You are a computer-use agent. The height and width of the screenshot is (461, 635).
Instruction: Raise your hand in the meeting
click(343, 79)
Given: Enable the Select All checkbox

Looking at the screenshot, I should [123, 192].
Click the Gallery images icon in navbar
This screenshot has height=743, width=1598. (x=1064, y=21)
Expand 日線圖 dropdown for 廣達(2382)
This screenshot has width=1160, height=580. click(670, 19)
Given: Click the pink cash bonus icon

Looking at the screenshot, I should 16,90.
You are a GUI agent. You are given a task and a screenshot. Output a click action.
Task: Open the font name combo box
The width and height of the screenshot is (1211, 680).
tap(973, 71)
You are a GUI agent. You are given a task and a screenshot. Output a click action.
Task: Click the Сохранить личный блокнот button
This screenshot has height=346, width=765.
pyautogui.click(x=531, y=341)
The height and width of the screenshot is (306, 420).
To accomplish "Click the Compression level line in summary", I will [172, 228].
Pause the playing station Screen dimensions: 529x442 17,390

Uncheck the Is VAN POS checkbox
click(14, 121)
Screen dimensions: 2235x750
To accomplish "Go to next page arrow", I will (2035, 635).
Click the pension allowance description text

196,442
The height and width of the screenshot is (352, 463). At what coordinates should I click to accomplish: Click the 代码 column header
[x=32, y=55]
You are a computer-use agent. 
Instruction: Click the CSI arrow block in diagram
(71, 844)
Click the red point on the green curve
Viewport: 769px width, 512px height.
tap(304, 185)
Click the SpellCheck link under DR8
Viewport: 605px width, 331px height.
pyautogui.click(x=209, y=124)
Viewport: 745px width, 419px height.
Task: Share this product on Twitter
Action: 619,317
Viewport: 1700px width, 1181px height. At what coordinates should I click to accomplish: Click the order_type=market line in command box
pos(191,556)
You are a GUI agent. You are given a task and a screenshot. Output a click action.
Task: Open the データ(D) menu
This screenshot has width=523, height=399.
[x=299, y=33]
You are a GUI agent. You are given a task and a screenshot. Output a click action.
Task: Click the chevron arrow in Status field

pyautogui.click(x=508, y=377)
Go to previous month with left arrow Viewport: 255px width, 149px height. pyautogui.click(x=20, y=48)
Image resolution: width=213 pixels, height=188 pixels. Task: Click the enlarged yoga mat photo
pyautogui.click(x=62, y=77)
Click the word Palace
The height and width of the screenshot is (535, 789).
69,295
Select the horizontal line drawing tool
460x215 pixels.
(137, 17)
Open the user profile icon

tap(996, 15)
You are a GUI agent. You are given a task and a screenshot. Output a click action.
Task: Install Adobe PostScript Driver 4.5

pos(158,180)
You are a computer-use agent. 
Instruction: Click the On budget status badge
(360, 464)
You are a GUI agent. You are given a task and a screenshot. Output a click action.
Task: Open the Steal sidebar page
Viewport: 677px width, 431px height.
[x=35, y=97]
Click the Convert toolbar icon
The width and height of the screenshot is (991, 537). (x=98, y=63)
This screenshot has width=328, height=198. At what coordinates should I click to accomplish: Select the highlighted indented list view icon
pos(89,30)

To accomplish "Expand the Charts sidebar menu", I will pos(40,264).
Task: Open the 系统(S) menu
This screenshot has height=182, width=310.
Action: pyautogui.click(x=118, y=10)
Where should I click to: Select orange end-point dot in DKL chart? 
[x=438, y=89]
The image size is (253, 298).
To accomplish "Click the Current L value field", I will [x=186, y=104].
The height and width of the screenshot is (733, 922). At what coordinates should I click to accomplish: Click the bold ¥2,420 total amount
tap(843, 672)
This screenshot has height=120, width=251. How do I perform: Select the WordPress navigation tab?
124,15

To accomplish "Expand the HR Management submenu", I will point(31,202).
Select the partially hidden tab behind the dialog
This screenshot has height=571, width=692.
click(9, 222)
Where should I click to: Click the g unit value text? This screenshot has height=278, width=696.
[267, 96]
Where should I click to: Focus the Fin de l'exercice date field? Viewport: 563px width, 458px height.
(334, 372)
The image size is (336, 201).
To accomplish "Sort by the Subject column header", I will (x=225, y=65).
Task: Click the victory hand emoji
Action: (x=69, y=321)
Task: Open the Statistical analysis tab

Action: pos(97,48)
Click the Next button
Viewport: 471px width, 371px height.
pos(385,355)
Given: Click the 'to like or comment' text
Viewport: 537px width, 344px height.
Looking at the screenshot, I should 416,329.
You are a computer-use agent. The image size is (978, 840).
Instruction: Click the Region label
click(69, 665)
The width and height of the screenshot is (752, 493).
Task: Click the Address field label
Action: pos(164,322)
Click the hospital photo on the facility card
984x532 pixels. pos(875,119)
========================================================================
### What you will do:
A single number is the answer: the count of lines in the material above that contain "dimensions".

### Solution for this problem:
2